Incremental Reconstruction

이제 Correspondence search로부터 얻은 scene graph를 이용하여 reconstruction을 수행한다.

Input: scene graph
Output
- Pose estimates $\mathcal P=\{\bold{P}_c\in SE(3) |c=1...N_P\}$ for registered images
- Reconstructed scene structure as a set of points $\mathcal X=\{\bold{X}_k\in \mathbb R^3|k=1...N_X\}$

이 과정에서는 처음 Initialization 후에, Image Registration / Trigulation / Bundle Adjustment / Outlier Filtering이 계속 반복된다.

Initialization

아주 신중하게 고른 두 개의 image pair를 통해서 reconstruction model을 initialize한다.

Image graph에서 최대한 많은 image와 overlapping되는 위치에서부터 시작하는 것이 제일 좋다고 한다.

Image registration

Incremental reconstruction 과정에서 매번 새로운 image가 현재 model로 register된다. 새로운 이미지를 현재의 3D reconstruction에 추가해주는 것이다.

이는 이미 register된 이미지들에서 triangulated point의 feature correspondence를 이용한 Perspective-n-Point (PnP) problem을 풂으로써 수행하게 된다.

PnP problem은 n개의 2D-3D correspondence (pair)가 주어졌을 때, camera pose를 예측하는 것으로 생각하면 되고, RANSAC 등의 방법을 사용한다.

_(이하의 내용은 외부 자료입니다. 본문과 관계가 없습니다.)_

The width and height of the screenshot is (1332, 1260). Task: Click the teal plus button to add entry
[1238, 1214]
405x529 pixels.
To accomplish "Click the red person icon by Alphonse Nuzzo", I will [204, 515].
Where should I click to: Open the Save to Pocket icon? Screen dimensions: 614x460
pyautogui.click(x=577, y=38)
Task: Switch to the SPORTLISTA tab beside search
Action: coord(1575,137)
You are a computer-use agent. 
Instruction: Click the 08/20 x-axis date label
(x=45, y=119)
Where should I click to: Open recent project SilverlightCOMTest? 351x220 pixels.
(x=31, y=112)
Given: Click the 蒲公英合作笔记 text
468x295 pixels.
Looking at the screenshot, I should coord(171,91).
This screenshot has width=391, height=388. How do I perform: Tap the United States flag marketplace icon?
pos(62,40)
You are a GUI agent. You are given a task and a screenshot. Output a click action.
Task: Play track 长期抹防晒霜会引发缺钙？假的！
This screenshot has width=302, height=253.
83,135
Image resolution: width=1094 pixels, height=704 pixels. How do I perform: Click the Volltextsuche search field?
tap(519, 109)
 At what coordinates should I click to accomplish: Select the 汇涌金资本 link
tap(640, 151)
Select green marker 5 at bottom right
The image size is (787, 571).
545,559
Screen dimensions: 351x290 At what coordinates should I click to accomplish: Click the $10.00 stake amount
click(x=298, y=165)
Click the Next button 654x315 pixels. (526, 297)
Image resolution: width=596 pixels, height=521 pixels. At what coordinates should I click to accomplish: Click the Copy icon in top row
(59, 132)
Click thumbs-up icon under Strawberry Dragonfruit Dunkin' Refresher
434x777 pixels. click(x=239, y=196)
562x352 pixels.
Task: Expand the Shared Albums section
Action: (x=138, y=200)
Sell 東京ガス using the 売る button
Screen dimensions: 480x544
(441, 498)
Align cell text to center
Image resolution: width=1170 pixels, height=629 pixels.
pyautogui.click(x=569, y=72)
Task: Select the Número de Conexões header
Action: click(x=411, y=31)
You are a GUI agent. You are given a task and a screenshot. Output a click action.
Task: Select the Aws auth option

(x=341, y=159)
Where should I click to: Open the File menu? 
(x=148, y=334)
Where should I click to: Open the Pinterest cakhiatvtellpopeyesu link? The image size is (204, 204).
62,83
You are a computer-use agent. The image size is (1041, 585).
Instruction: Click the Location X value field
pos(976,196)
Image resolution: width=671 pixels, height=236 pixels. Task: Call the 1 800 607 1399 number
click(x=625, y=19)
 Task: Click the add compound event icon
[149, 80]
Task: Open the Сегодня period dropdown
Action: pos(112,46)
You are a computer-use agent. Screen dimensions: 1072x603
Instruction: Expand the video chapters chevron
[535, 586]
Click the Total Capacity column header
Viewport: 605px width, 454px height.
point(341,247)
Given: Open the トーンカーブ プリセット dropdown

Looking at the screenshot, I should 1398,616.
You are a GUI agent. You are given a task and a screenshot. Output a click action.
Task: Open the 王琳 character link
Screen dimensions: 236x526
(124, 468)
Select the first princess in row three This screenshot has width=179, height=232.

구해진 pose는 $\mathcal P$ 에 추가 된다.

잠깐만..

나는 여기서의 pose estimation과 geometric verification에서 pose estimation의 역할이 조금 헷갈렸다. 그래서 조금 정리해보자면,

Epipolar Geometry in the "Verification" Stage
- Purpose: Epipolar geometry는 초기 단계에서 이미지들 사이의 relative pose를 establish하기 위해 사용된다.
- Process: Fundamental/Essential matrix를 estimate하고 decompose해서 possible relative pose를 구하고, 추가적인 constraint로 determine
- Output: 두 이미지 사이의 relative camera pose set -> triangulation process에서 initial image pair에 대한 pose로 활용 된다.
Perspective-n-Point in the "Image Registration" Stage
- Purpose: PnP는 실제 우리가 reconstruction하는 3D space에서 camera의 absolute pose를 구하기 위해 사용된다. (예를 들어 첫번째 선택된 카메라의 coordinate를 origin으로 정했다면 그게 recon space)
- Process: 새 이미지의 feature를 3D space 상의 point와 match 시키고, 이 correspondence를 이용해 camera pose를 estiamte (= PnP)
- Output: 새로 register된 camera의 absolute pose. 이 pose는 triangulation process에서 이후에 추가되는 image의 pose로 활용된다.

Triangulation

새로 register된 image는 반드시 existing scene point를 observe할 수 있어야 한다. 추가적으로 이는 triangulation을 통해 scene structure points $\mathcal X$ 를 늘릴 수도 있다.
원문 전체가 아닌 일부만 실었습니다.